I could always make dozens of excuses to account for my low self-evaluation of last Saturday’s stint at the Ateneo – the lack of time to prepare, the lack of sleep before the seminar day, etc. – despite the praise of some people. There are so many areas that I could have worked on at length, and at this point I’m aching to have another seminar of the sort just to redeem myself. It would really benefit if the Comics Collective had a feedback mechanism for this seminar series. For any kind of training seminar, even in the corporate world, feedback is important as part of needs analysis protocal.

Three hours is not enough to tackle Page Design and Panel Composition. I purposefully opted not to tackle the latter topic because there are too many areas to explore. When I led a seminar on writing for comics for the La Salle Writers’ Guild a couple of years back, I spent six hours orienting the participants on the subject, and I didn’t even touch on actual writing or storycrafting (which is more up Dean’s avenue). For the Ateneo stint, I should’ve focused more on tips and simple how to’s instead of beginning with fundamentals.
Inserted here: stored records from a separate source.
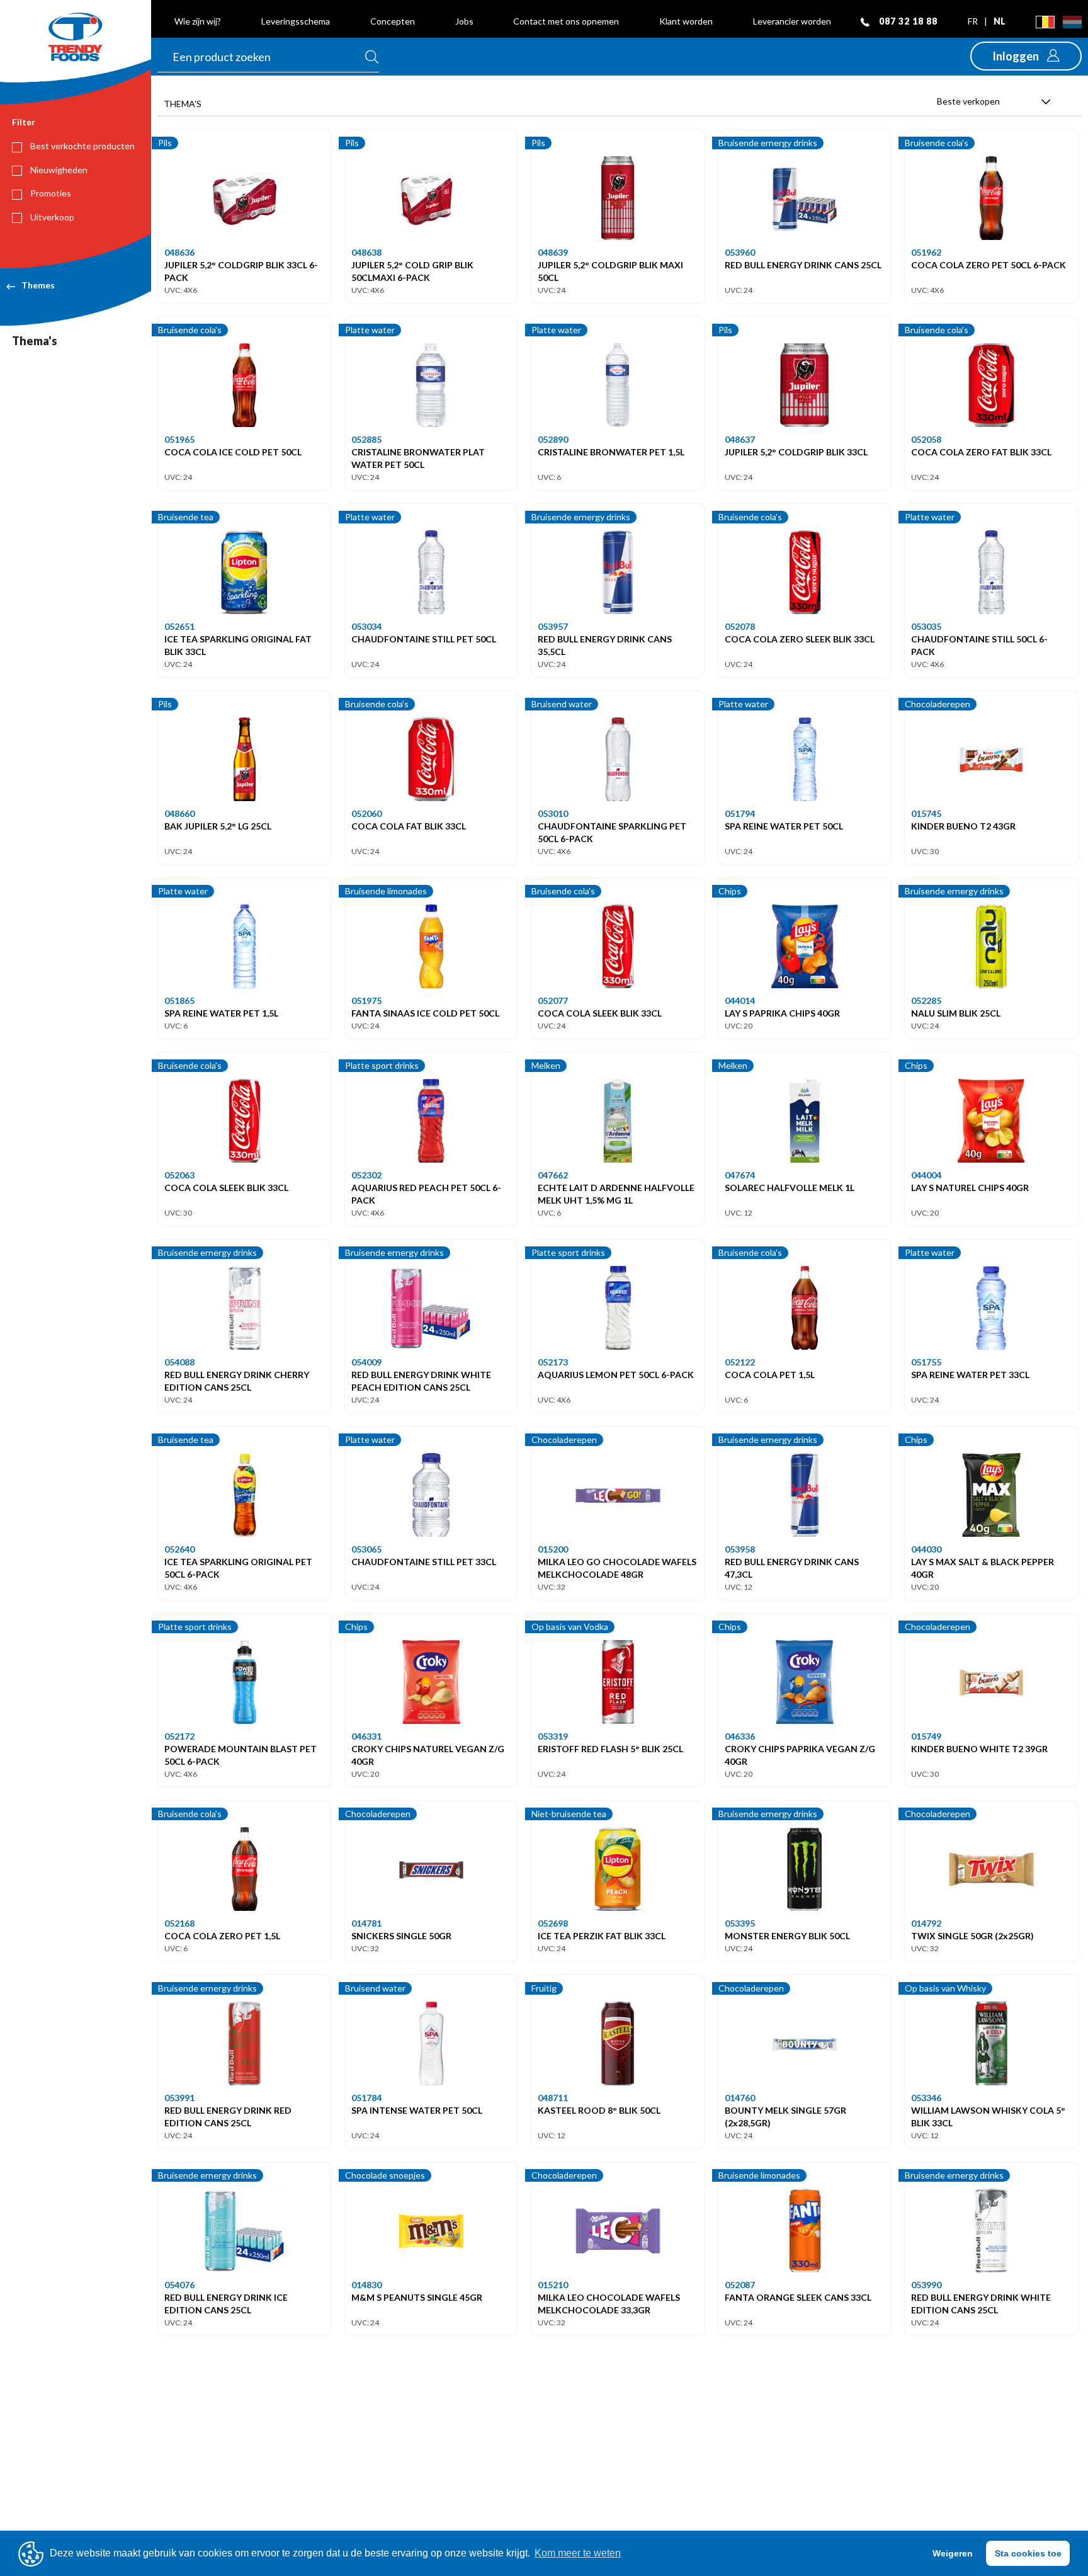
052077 (553, 1000)
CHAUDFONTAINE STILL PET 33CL (423, 1561)
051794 (740, 813)
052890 (553, 439)
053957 (553, 626)
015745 (926, 813)
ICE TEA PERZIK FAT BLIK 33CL (602, 1935)
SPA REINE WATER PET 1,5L (221, 1013)
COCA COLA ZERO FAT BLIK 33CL (981, 452)
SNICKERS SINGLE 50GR (401, 1935)
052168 (179, 1923)
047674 (740, 1175)
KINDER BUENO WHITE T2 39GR (979, 1748)
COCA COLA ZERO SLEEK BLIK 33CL (800, 639)
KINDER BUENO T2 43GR (963, 826)
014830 (366, 2284)
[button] (1026, 56)
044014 (740, 1000)
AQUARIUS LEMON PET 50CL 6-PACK (616, 1374)
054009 (366, 1362)
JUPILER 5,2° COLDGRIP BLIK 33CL (796, 452)
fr (974, 21)
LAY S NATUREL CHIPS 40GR (970, 1187)
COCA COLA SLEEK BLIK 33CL (600, 1013)
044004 (926, 1175)
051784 (366, 2097)
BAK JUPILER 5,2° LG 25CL (217, 826)
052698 (553, 1923)
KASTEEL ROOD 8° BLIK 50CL (599, 2110)
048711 (553, 2097)
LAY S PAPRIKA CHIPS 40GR (782, 1013)
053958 (740, 1549)
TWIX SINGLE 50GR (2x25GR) (972, 1935)
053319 (553, 1736)
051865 (179, 1000)
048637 (740, 439)
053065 (366, 1549)
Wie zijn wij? (197, 21)
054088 (179, 1362)
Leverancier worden (792, 21)
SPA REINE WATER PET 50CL (784, 826)
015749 (926, 1736)
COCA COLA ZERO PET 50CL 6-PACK (988, 264)
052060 (366, 813)
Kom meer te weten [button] (578, 2553)
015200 (553, 1549)
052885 (366, 439)
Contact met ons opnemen (566, 21)
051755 (926, 1362)
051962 (926, 252)
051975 (366, 1000)
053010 (553, 813)
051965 (179, 439)
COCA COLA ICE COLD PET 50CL (233, 452)
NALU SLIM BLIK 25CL (955, 1013)
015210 (553, 2284)
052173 (553, 1362)
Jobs (464, 21)
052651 (179, 626)
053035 (926, 626)
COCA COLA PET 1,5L (770, 1374)
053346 (926, 2097)
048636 (179, 252)
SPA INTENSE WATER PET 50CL (416, 2110)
But here’s where the trouble starts. While tips have value in themselves, they’re baseline cosmetic unless participants have foundation knowledge or experience. The seminar participation was a mixed bunch of writers, artists, and writer-artists, with a couple of mere enthusiasts attending for good measure, all of whom have different expectations. In the end, I felt that not all of what I talked about sunk in (judging from glazed eyes and blank stares). I should’ve began the seminar with the traditional here-is-what-you’ll-pick-up list, but I wasn’t even able to prepare that given the lack of time.

Why am I getting so worked up about this? Because I want to take this art seriously, and in taking it seriously, I should teach it seriously, complete with loads of examples in a fancy Powerpoint presentation. (Have you ever scanned comics pages off your expensive trade paperbacks? Believe me, it’s not an easy thing to do.)

So the appropriate next step is to beef up my presentation file to make it more robust and comprehensive. Get more examples in, more fundamentals, more tips, and more exercises, enough for a two- or even three-day seminar-slash-workshop. I hope, again, that the Comics Collective could give me objective feedback on the seminar so I could improve on what I started.

Because overall, it’s not about me. It’s about making Philippine comics great again.